Fortunately the notch revealed the end of my mistake and though still a twisty and serrated ridge, it was negotiable at class 3 or less. the other side turned out to be crappy, fluted talus heaps, but climbable heaps without cliffs. I had a good deal of trouble actually identifying the summit. There were three or four nearby pinnacles that all looked from the notch to be around the same height. Scaling one, I found the others on both sides higher still. Further off to the southeast was an obviously higher point above any of the ones I had originally considered. Could that be the summit? I reviewed Secor's text as given to him by Smatko, but could not believe this higher point so far away could be what was being described in a few sentences. Since I hadn't decided to climb the peak until the night before, I had no map for what was looking much more complex than I had imagined. I argued that because that point to the southeast was obviously higher, it must be the summit and I started heading towards it. I swore at Secor and Smatko indiscriminately, finding them both equally to blame for having such a ridiculous route description, the latter for creating it, the former for copying it blindly into his guidebook. After a few minutes of composing a scathing email to Secor in my head, I paused to consider this more carefully. By my best estimation, the higher summit to the southeast was almost a mile away. It was impossible for me to miss the peak by that much I reasoned, and it must be another unnamed peak I hadn't recalled seeing on the maps before. If that were true, then the real summit of Broken Finger must be in the opposite direction towards the west, and I turned around once again. Without any words of apology for Secor, deserving as they may be, I made my way to the actual summit in less then fifteen minutes. Only then did I realize the NE Couloir/West Ridge was easily the better choice.

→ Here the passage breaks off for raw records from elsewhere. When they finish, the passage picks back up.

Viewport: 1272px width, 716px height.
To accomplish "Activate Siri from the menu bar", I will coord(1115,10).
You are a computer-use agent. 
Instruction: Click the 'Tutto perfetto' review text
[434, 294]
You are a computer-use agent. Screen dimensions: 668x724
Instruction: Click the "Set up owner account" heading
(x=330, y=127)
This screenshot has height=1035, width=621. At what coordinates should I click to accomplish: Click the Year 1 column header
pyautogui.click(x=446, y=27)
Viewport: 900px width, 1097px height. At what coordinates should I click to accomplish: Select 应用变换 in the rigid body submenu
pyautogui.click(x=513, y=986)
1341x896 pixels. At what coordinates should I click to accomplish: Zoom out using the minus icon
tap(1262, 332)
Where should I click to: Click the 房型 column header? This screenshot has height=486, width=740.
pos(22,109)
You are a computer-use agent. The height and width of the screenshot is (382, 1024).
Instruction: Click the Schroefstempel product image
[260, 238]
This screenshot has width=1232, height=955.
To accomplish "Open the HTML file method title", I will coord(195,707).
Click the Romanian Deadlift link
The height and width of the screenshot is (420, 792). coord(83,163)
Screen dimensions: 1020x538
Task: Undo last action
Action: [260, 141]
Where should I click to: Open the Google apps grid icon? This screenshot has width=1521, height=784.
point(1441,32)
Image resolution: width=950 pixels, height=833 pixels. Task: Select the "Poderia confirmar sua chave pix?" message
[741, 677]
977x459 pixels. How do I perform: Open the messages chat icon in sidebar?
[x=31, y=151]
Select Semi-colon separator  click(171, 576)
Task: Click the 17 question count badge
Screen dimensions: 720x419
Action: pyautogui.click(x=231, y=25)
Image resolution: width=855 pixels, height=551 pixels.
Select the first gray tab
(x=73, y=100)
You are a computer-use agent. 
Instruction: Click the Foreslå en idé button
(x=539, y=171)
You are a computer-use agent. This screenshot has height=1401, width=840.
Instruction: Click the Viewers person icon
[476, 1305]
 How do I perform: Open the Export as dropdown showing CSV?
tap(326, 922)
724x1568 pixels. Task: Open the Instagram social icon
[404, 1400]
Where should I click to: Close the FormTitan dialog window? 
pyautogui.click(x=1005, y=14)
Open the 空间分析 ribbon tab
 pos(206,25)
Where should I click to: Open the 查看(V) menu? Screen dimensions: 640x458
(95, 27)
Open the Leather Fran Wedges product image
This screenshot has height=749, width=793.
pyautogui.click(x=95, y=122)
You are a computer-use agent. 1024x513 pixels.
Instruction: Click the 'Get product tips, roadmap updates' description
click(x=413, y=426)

I found a small summit register that had a few entries since Matthew had climbed it, but not many preceding it, maybe only two dozen parties. Along with the register were some loose pieces of paper that constituted the notes left by the first ascentionists. This was the first time I'd ever seen a summit register intact for its whole history. I'd seen many that were older, but they always either transcribed the notes from the first several ascents, or those original scraps were missing or swept off to the Bancroft Library without transcription.

I briefly considered continuing the climb by traversing the ridge to Mt. Morgan. It did not look technically difficult along the ridge, and there was a class 2 scree slope to the left if any sections proved impassable. But the extra 1,000ft of what looked like mundane climbing from the notch held little appeal for me and I gave it up. Instead I climbed down the West Ridge and then down the NE Couloir. Unlike the easy snow slope that Matthew described in June conditions, I found little snow and terribly loose crud underneath where the snow used to be. It fit the loose class 3 description given by Secor, earning redemption points for the guidebook author. To be honest, the entire route description including the crossing of two ribs near the end were a very good description I noted upon the descent.

I got back to Tamarack Lakes and within a few miles of the trailhead before I came across a few folks out for a hike. One group looked to be an extended family of asians, including grandma with a cane who walked somewhat unsteadily. The entire group of eight or nine was stopped at a marshy crossing in eager discussion, probably wondering how they could get the matriarch across the muddy section. It was pretty impressive to me that she had made it as far as she had. The whole outing had taken 7hrs by the time I returned to my car, followed by a long 6hr drive back to San Jose. That was enough climbing for more than two weeks - time to get back to family matters. And planning for the next outing, naturally.